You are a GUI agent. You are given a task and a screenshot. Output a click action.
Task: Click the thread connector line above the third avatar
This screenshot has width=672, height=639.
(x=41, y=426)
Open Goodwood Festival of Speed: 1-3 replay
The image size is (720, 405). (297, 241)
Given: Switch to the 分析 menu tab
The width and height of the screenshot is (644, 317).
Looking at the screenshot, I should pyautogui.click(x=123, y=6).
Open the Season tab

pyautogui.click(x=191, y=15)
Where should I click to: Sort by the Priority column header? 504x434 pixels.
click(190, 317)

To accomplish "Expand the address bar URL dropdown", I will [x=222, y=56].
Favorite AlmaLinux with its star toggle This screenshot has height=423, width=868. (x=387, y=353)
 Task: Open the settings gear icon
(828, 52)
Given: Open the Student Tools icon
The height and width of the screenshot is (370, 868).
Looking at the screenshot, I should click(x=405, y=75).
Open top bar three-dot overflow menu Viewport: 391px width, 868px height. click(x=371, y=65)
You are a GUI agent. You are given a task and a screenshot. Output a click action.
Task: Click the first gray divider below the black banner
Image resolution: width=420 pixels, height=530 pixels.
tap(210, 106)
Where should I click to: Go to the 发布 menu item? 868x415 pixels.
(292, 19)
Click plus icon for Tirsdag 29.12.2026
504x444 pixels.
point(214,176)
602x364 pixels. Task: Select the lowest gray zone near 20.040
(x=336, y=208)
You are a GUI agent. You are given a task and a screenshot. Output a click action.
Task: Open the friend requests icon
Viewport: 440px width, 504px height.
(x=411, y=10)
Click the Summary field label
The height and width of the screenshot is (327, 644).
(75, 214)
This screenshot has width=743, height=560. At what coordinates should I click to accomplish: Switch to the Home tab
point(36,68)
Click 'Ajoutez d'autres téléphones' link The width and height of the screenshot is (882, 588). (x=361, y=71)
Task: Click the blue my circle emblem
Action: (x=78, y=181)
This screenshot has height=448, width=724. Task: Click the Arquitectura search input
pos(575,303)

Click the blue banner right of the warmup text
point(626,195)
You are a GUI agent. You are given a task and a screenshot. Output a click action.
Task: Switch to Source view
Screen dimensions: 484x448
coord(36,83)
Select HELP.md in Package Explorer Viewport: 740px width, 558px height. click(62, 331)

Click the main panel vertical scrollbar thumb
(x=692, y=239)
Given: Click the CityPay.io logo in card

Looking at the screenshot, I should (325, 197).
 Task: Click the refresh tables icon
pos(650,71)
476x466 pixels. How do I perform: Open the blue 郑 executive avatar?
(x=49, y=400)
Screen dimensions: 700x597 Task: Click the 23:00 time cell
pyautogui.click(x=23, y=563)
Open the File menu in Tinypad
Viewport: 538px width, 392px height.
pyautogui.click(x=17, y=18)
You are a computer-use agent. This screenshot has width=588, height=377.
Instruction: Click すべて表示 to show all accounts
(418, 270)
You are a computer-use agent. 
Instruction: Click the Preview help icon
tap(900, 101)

* Exercise aim *
Write the listing out again, matching every line exactly.

* Exercise answer *
You are a GUI agent. You are given a task and a screenshot. Output a click action.
Task: Click the thread connector line above the third avatar
This screenshot has width=672, height=639.
(x=41, y=426)
Open Goodwood Festival of Speed: 1-3 replay
The image size is (720, 405). (297, 241)
Given: Switch to the 分析 menu tab
The width and height of the screenshot is (644, 317).
Looking at the screenshot, I should pyautogui.click(x=123, y=6).
Open the Season tab

pyautogui.click(x=191, y=15)
Where should I click to: Sort by the Priority column header? 504x434 pixels.
click(190, 317)

To accomplish "Expand the address bar URL dropdown", I will [x=222, y=56].
Favorite AlmaLinux with its star toggle This screenshot has height=423, width=868. (x=387, y=353)
 Task: Open the settings gear icon
(828, 52)
Given: Open the Student Tools icon
The height and width of the screenshot is (370, 868).
Looking at the screenshot, I should click(x=405, y=75).
Open top bar three-dot overflow menu Viewport: 391px width, 868px height. click(x=371, y=65)
You are a GUI agent. You are given a task and a screenshot. Output a click action.
Task: Click the first gray divider below the black banner
Image resolution: width=420 pixels, height=530 pixels.
tap(210, 106)
Where should I click to: Go to the 发布 menu item? 868x415 pixels.
(292, 19)
Click plus icon for Tirsdag 29.12.2026
504x444 pixels.
point(214,176)
602x364 pixels. Task: Select the lowest gray zone near 20.040
(x=336, y=208)
You are a GUI agent. You are given a task and a screenshot. Output a click action.
Task: Open the friend requests icon
Viewport: 440px width, 504px height.
(x=411, y=10)
Click the Summary field label
The height and width of the screenshot is (327, 644).
(75, 214)
This screenshot has width=743, height=560. At what coordinates should I click to accomplish: Switch to the Home tab
point(36,68)
Click 'Ajoutez d'autres téléphones' link The width and height of the screenshot is (882, 588). (x=361, y=71)
Task: Click the blue my circle emblem
Action: (x=78, y=181)
This screenshot has height=448, width=724. Task: Click the Arquitectura search input
pos(575,303)

Click the blue banner right of the warmup text
point(626,195)
You are a GUI agent. You are given a task and a screenshot. Output a click action.
Task: Switch to Source view
Screen dimensions: 484x448
coord(36,83)
Select HELP.md in Package Explorer Viewport: 740px width, 558px height. click(62, 331)

Click the main panel vertical scrollbar thumb
(x=692, y=239)
Given: Click the CityPay.io logo in card

Looking at the screenshot, I should (325, 197).
 Task: Click the refresh tables icon
pos(650,71)
476x466 pixels. How do I perform: Open the blue 郑 executive avatar?
(x=49, y=400)
Screen dimensions: 700x597 Task: Click the 23:00 time cell
pyautogui.click(x=23, y=563)
Open the File menu in Tinypad
Viewport: 538px width, 392px height.
pyautogui.click(x=17, y=18)
You are a computer-use agent. This screenshot has width=588, height=377.
Instruction: Click すべて表示 to show all accounts
(418, 270)
You are a computer-use agent. 
Instruction: Click the Preview help icon
tap(900, 101)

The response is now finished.